The album, Wilco's fifth, is an experiment that only the initiated will enjoy. In fact, if the cult of Wilco has mystified you so far, "Ghost" is sure to deepen the mystery. What can you say about a song like "Less Than You Think," which ends with 12 wordless minutes of what sounds like intergalactic radio hum. "Well, nobody has tried that before" is one thing you could say. "I'm never sitting through that again" is another.
You might admire the nerve it took Tweedy to play the numbingly long electric guitar solo on the album opener, "At Least That's What You Said," reaching for the wearying effect that Neil Young achieved in live jams with his band Crazy Horse. Or you might wonder what kind of lunatic would plop such an inhospitable welcome mat at the front of an album, one that all but dares listeners to go knock on someone else's door.

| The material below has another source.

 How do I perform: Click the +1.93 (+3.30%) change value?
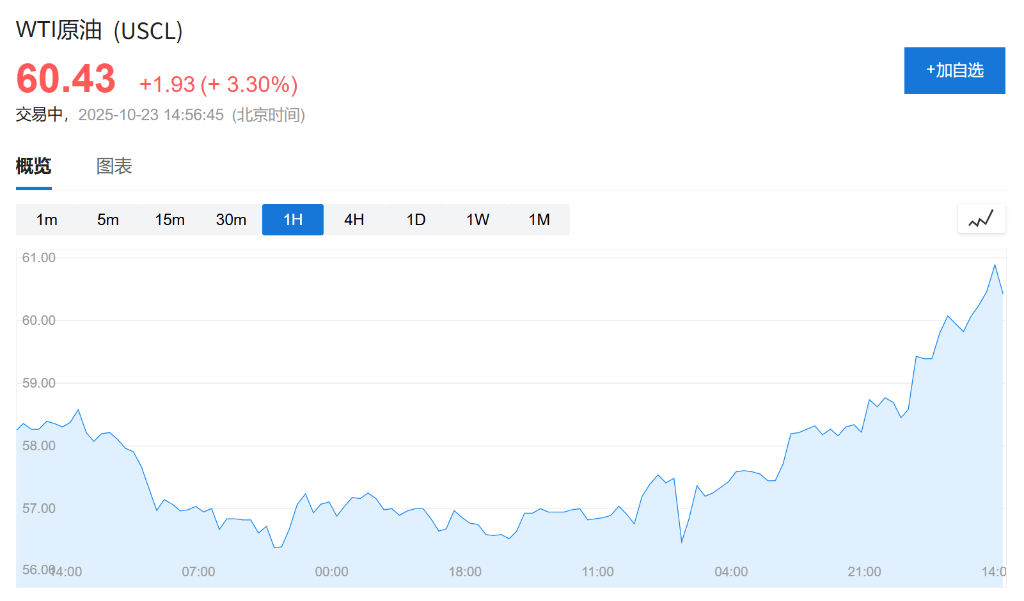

"Ghost" is a rethinking of rock's mannerisms that mostly reminds you why these mannerisms became so popular in the first place. With production by Jim O'Rourke, who hails from the niche world of electro-acoustic rock, the album has the feel of a disoriented confession; it seems to take place in a landscape of the mind where almost nothing is familiar. There is a drug deal happening on "Handshake Drugs," the Devil swings by for a how-do-you-do on "Hell Is Chrome," but otherwise, the lyrics leave you anxiously stranded, without reference points, in a psychedelic heap.
You don't need to know that Tweedy went into rehab to cure an addiction to painkillers after recording this album to hear in it a plea for an intervention. "There's no blood on my hands / I just do as I'm told," he mutters on "Spiders (Kidsmoke)." Music is a source of pain on "Wishful Thinking," in which Tweedy declares that "hell in a nutshell is any song worth singing if it doesn't help." Even when the melodies lighten things up, Tweedy plays the heavy. "Theologians" sounds like an upbeat Randy Newman track, but then you realize it really is about theologians.

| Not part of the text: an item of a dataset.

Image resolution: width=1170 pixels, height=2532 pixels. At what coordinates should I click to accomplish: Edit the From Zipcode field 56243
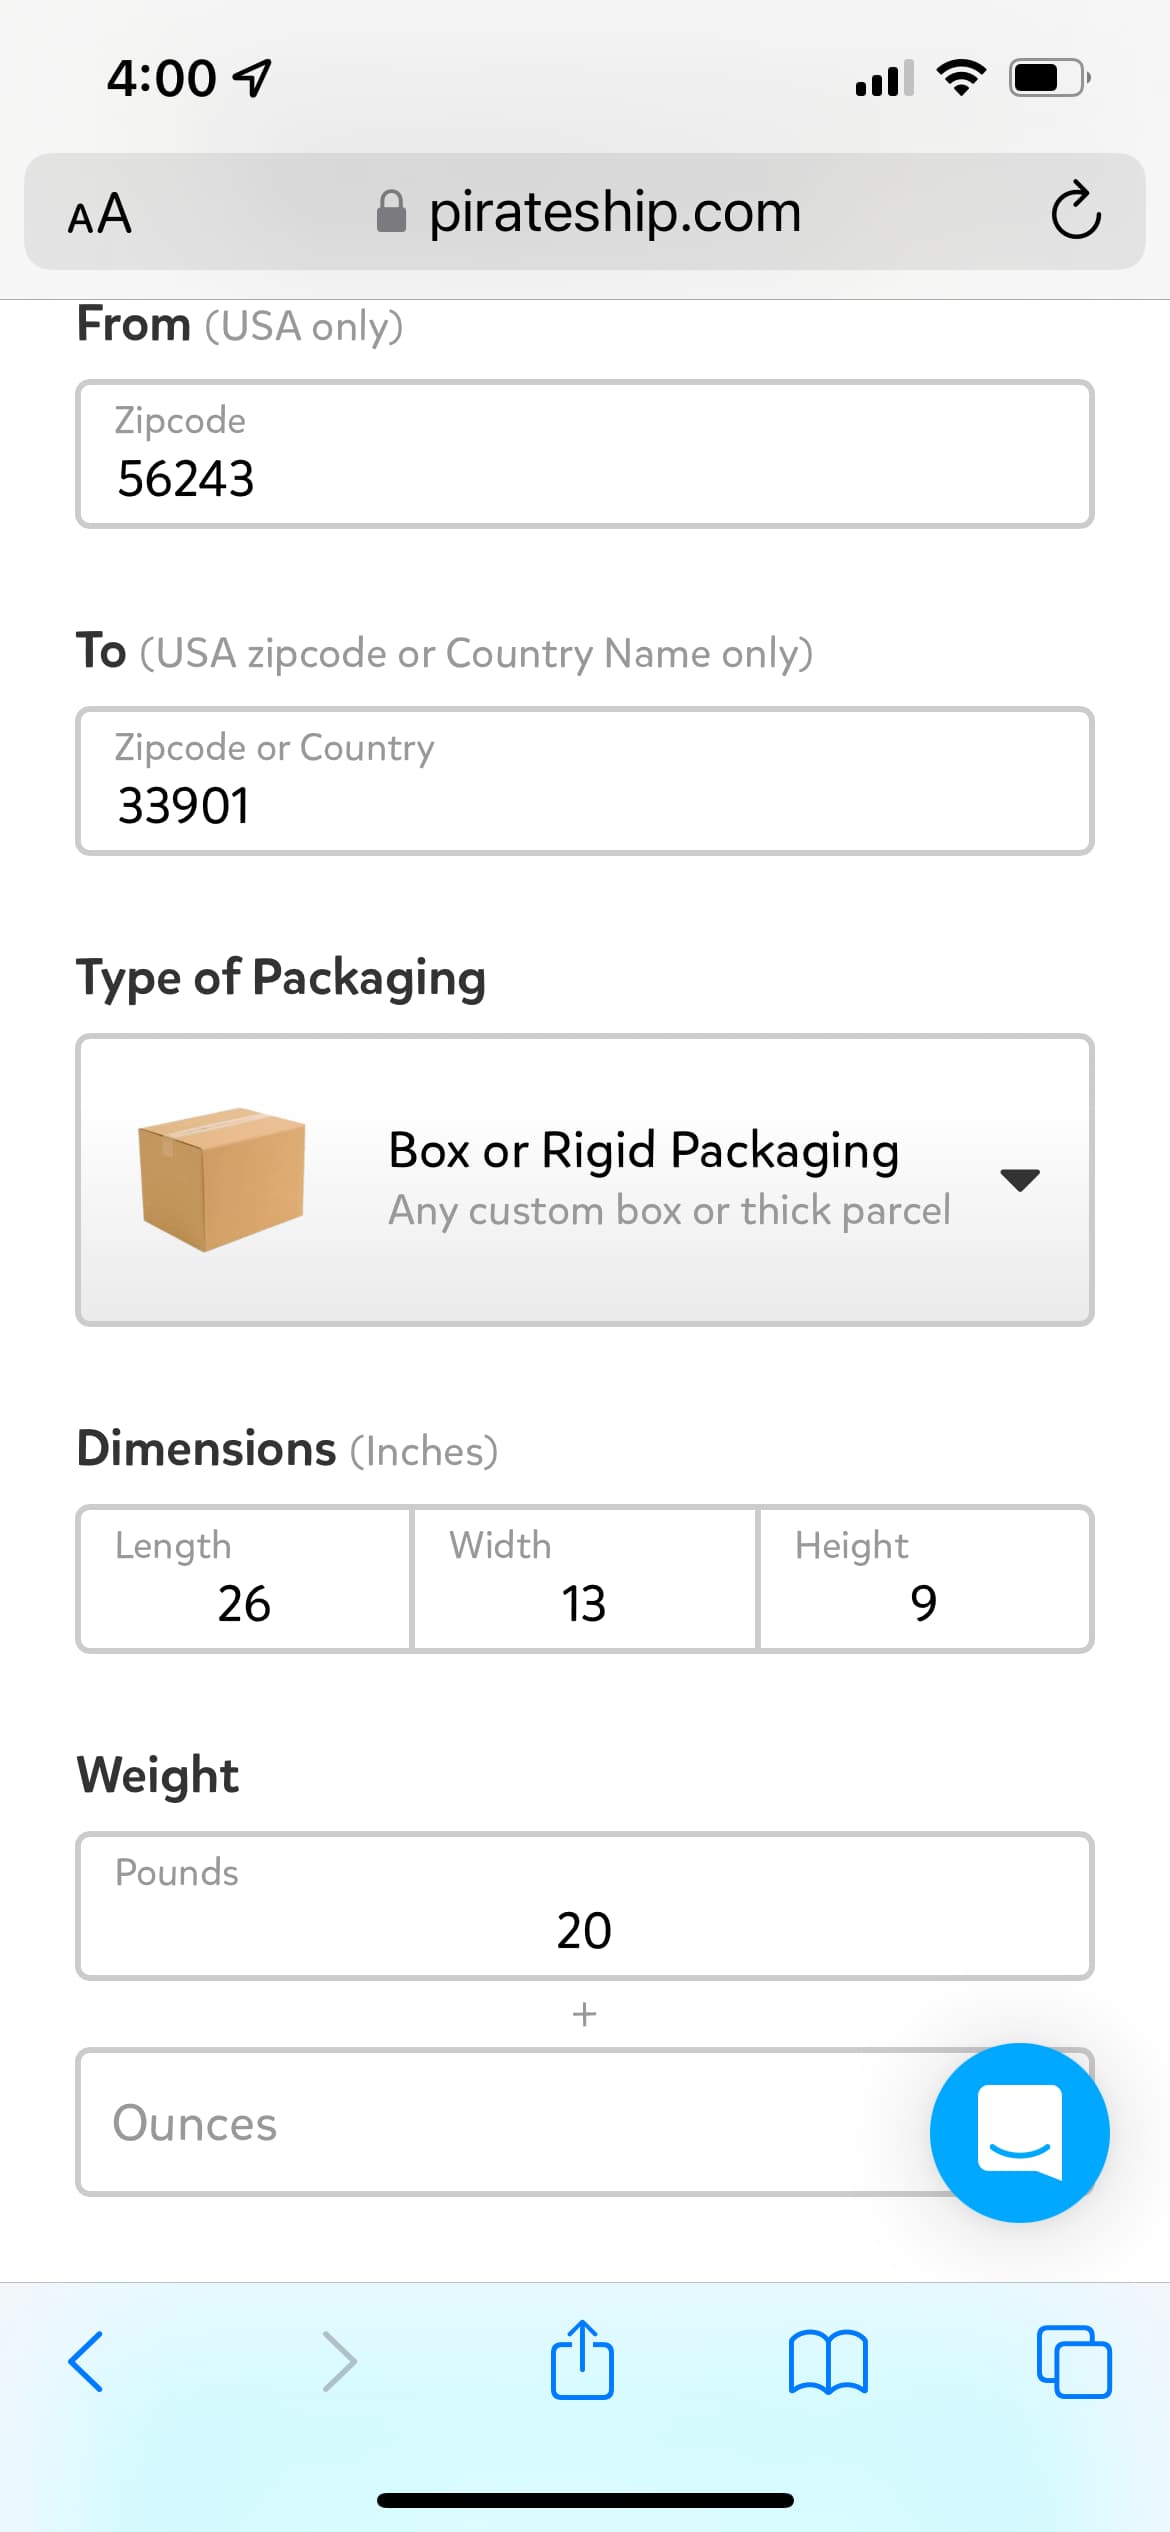(585, 454)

Either Tweedy is the most generous songwriter of his generation or the stingiest. There's an emotional rawness to "Ghost" that implies he is giving away everything. But he's miserly with all that makes music accessible -- anything that you could sing along to, for instance -- even though he can create unforgettable beauty whenever, it seems, he's in the mood. The last minute of "Hummingbird," which soars on the back of a viola and hammered dulcimer, could be a missing fragment from "Abbey Road." Parts of "Company in My Back" are iridescent. So the album is like an aimless, droning lecture by a guy who every 20 minutes does a magic trick that blows your mind. You listen if only because at any moment he might start to levitate.

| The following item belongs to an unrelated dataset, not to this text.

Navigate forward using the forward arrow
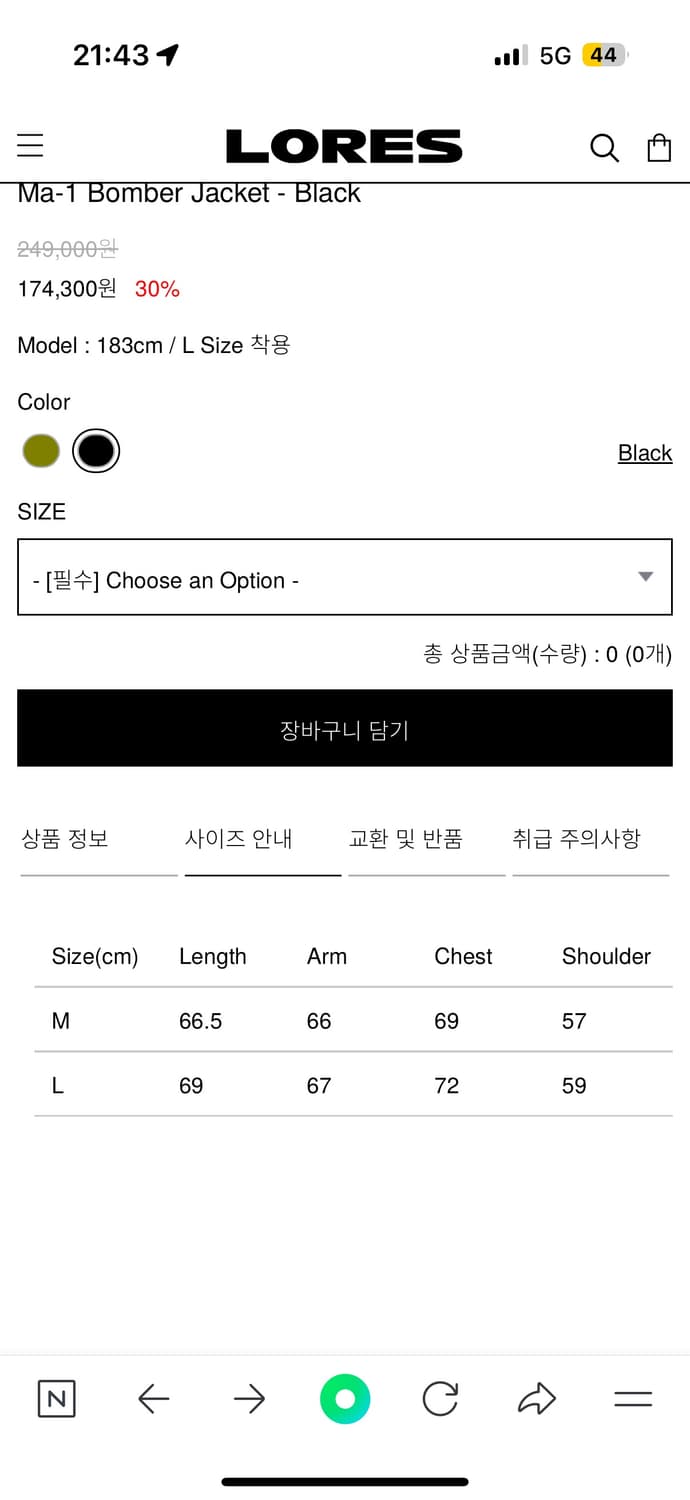The image size is (690, 1500). [x=248, y=1399]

There's exactly one rock-and-roll song on this album, and it's the final track, "The Late Greats." It reminds you of the wonders Tweedy can conjure when he bows even slightly to convention, but it also underscores what a slog so much of "Ghost" has been. Somewhere along the line, maybe when audiences at live shows took to a churchly hush, Wilco became part band and part religion. And as with any religion, you either believe or you find the whole thing a little ridiculous.